In general, it's best to keep chocolate out of reach of your dog to prevent accidental ingestion. If you have any questions about whether a particular type of chocolate is safe for your dog, it's always best to consult with your veterinarian.

Answer GPT-4:

I'm not a veterinarian, but if your dog has eaten chocolate, it's important to act quickly as chocolate can be toxic to dogs. Here are some steps you might consider:

  1. Determine the amount and type of chocolate your dog consumed. Dark chocolate and baking chocolate are more toxic than milk chocolate.
  2. Check for symptoms of chocolate poisoning, which may include vomiting, diarrhea, rapid breathing, increased heart rate, and seizures.
  3. Call your veterinarian or a pet poison helpline immediately. They can provide guidance based on the specific situation.
  4. Follow the advice of the veterinarian or the helpline, which may include inducing vomiting, administering activated charcoal, or taking your dog to the vet for treatment.

Remember to consult a professional for advice tailored to your dog's specific situation.

The cosine similarity of these two answers is 0.958 indicating a high degree of similarity. If we average the similarity of all answers by vicuna-13B and the corresponding answer by GPT-4, we obtain a SemScore of 0.770 for vicuna-13B.

By calculating the average scores for all the models in the dataset, we can (almost) reproduce the official arena leaderboard based on human evaluation. The plot below shows how SemScore correlates with the ELO rating, a score based on the human evaluations collected in the arena.

image/png

The correlation of ELO rating and SemScore is good but not perfect. Let's look at how the ranking correlates and where it differs.

image/png

I did not go into detail of why the models wizardlm-13b and fastchat-t5-3b are ranked higher (and palm-2 lower) in terms of SemScore than human judgement but there is a good correlation, showing that SemScore is another useful tool to benchmark LLM answers. If you want to reproduce the results above, the code is provided in a notebook.

In the next part, we will walk through the code of how the evaluate any Hugging Face model on a dataset of conversations.

Part 2: Implementation - Bringing SemScore to Life

Let's look at how to evaluate a Hugging Face model and dataset using SemScore, after and during training.

Prerequisites

Make sure to use the latest versions of the Hugging Face suite, these are the specific package version I used for the code that follows.
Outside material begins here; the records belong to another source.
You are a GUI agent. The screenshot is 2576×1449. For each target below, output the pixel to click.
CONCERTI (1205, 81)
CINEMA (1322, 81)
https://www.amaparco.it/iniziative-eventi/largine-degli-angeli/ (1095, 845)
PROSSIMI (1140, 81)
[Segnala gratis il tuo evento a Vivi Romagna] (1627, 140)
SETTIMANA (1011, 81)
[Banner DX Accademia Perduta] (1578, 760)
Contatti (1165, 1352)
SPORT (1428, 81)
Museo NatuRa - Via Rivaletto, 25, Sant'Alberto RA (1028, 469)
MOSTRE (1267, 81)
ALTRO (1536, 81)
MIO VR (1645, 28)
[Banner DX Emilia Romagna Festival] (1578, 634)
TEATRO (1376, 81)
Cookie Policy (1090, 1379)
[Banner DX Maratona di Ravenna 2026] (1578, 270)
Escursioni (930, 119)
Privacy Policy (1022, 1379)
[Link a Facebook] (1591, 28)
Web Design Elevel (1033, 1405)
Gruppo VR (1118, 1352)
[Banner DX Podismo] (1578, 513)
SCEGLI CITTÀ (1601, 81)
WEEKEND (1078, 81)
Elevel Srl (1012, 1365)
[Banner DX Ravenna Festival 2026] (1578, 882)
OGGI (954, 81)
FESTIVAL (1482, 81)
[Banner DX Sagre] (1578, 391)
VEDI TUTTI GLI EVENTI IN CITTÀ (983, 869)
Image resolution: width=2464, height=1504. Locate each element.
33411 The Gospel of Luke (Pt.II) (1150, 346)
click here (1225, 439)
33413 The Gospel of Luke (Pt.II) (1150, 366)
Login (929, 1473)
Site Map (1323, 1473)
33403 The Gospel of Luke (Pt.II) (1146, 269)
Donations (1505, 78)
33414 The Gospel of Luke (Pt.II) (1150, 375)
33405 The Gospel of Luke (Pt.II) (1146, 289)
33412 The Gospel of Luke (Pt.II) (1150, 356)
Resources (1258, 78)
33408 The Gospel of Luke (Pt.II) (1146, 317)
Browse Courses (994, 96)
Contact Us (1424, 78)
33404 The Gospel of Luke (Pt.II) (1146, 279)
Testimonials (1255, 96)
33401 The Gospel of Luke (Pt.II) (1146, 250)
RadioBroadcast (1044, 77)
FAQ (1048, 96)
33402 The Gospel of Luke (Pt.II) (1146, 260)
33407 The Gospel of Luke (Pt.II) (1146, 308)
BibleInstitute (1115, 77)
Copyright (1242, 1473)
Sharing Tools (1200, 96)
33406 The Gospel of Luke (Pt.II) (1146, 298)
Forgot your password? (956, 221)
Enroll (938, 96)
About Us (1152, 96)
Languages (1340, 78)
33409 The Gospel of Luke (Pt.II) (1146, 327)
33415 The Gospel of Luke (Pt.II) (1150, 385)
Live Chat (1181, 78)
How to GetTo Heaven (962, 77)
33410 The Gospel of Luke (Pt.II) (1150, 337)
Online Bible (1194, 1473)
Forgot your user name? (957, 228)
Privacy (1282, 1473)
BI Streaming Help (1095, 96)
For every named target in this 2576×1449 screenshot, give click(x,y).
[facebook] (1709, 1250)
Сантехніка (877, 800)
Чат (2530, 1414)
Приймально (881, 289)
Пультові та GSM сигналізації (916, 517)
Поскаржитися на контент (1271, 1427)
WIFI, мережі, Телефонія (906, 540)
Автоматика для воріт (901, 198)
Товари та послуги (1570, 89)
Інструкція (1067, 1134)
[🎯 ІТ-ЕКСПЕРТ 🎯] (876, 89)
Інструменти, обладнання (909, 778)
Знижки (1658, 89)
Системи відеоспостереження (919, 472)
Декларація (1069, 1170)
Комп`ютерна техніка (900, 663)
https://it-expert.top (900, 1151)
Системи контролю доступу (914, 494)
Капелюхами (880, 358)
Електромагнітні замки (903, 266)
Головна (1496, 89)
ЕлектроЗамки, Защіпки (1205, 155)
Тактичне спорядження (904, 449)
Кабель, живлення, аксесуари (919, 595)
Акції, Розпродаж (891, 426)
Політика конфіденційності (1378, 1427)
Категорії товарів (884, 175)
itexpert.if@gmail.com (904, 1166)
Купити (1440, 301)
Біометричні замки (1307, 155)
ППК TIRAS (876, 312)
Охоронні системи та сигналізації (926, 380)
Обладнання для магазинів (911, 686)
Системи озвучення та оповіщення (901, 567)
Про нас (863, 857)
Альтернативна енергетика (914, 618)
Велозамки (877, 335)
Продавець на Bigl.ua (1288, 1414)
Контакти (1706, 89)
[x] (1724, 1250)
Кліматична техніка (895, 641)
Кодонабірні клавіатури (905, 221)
accelerate                        0.28.0            
bitsandbytes                      0.42.0
datasets                          2.18.0
flash-attn                        2.5.6
peft                              0.9.0
sentencepiece                     0.2.0
transformers                      4.38.2
trl                               0.7.11
torch                             2.2.1

Hello world example

The code snippet below demonstrates how to load the embedding model and calculate the semantic similarity between simple sentences.

The code is mostly taken from the model card of sentence-transformers/all-mpnet-base-v2, the embedding model used in the SemScore paper.

from transformers import AutoTokenizer, AutoModel
import torch
import torch.nn.functional as F

#Mean Pooling - Take attention mask into account for correct averaging
def mean_pooling(model_output, attention_mask):
    token_embeddings = model_output[0] #First element of model_output contains all token embeddings
    input_mask_expanded = attention_mask.unsqueeze(-1).expand(token_embeddings.size()).float()
    return torch.sum(token_embeddings * input_mask_expanded, 1) / torch.clamp(input_mask_expanded.sum(1), min=1e-9)

# Load model from HuggingFace Hub
tokenizer = AutoTokenizer.from_pretrained('sentence-transformers/all-mpnet-base-v2')
model = AutoModel.from_pretrained('sentence-transformers/all-mpnet-base-v2')

Now that the model is loaded, let's obtain the embedding vectors.

# Sentences we want sentence embeddings for
sentences = ["apple", "orange", "car"]

# Tokenize sentences
encoded_input = tokenizer(sentences, padding=True, truncation=True, return_tensors='pt')

# Compute token embeddings
with torch.no_grad():
    model_output = model(**encoded_input)

# Perform pooling
sentence_embeddings = mean_pooling(model_output, encoded_input['attention_mask'])

# Normalize embeddings
sentence_embeddings = F.normalize(sentence_embeddings, p = 2, dim = 1)

To obtain the cosine similarity, we calculate the dot product of the normalized vectors.

for i in range(0, len(sentences)):
    print(
        sentences[0],
        sentences[i],
        (sentence_embeddings[0] @ sentence_embeddings[i]).item()
    )    

apple apple 0.9999999403953552

apple orange 0.40115007758140564

apple car 0.3137194514274597

Evaluate a finetuned model on any dataset

To make the evaluation more easy to follow, let's use a wrapper class for the embedding model. EmbeddingModelWrapper loads all-mpnet-base-v2 by default and exposes the functions get_embeddings to calculate the embeddings for a list of string and get_similarities to calculate cosine similarities of two lists of embedding vectors. The rest of the code is mostly taken from the model card of sentence-transformers/all-mpnet-base-v2.

class EmbeddingModelWrapper():
    DEFAULT_MODEL = "sentence-transformers/all-mpnet-base-v2"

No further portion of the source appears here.